Berlioz aveva ascoltato con grande attenzione lo sgradevole racconto sul sarcoma e sul tram, e certi pensieri allarmanti cominciavano a tormentarlo. «Non è un forestiero… non è un forestiero… — pensava, — è un tipo stranissimo… ma insomma chi mai può essere?…»

— Vedo che lei ha voglia di fumare, — disse a un tratto lo sconosciuto a Bezdomnyj. — Che sigarette preferisce?

— Perché, ne ha di diversi tipi? — chiese cupo il poeta che aveva terminato le sue.

— Quali preferisce? — ripeté lo sconosciuto.

— Be’, La Nostra Marca, — rispose con astio Bezdomnyi.

Lo sconosciuto tirò immediatamente fuori dalla tasca un portasigarette e lo porse a Bezdomnyj.

— La Nostra Marca.

Sia il direttore sia il poeta furono sbalorditi non tanto dal fatto che nel portasigarette vi fosse proprio La Nostra Marca quanto dal portasigarette stesso. Era enorme, d’oro massiccio, e quando venne aperto, sul suo coperchio scintillò d’un fuoco bianco e azzurro un triangolo di brillanti.

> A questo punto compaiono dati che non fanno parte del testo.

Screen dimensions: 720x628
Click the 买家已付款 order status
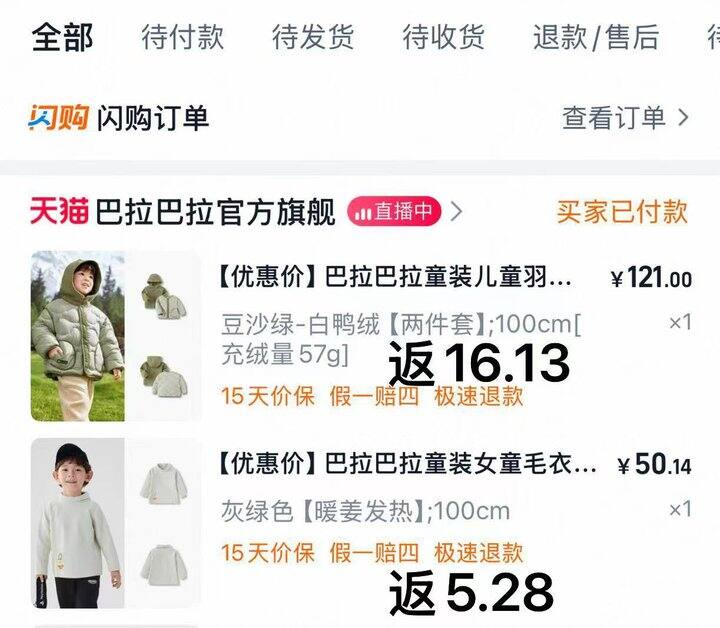623,212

Qui i letterati ebbero pensieri differenti. Berlioz: «No è uno straniero!», e Bezdomnyj: «Il diavolo se lo porti. Che roba!…»

Il poeta e il proprietario del portasigarette cominciarono a fumare, mentre Berlioz, che non era un fumatore, rifiutò.

«Bisognerà rispondergli cosí, — decise Berlioz, — sí, l’uomo è mortale, nessuno lo mette in dubbio. Ma il fatto è che…»

Però non fece in tempo a pronunciare queste parole che lo straniero riprese a parlare:

— Sí, l’uomo è mortale, ma questa sarebbe solo una mezza disgrazia. Il brutto è che a volte muore all’improvviso, è questo il guaio! E in genere non è in grado di dire che cosa farà stasera.

«Che modo assurdo d’impostare il problema…», penso Berlioz e obiettò:

— Via, adesso lei sta esagerando. So piú o meno esattamente che cosa farò stasera. Naturalmente, se mentre passo per la Bronnaja mi cade una tegola in testa…

— Una tegola, — lo interruppe gravemente lo sconosciuto, — non cadrà mai in testa a nessuno cosí, senza una ragione. In particolare, posso assicurarle che lei non corre affatto questo rischio. Lei morirà di un’altra morte.

— Forse lei sa di quale, — s’informò Berlioz con un’ironia perfettamente naturale, lasciandosi trascinare in un conversazione veramente assurda, — e me lo vorrà dire?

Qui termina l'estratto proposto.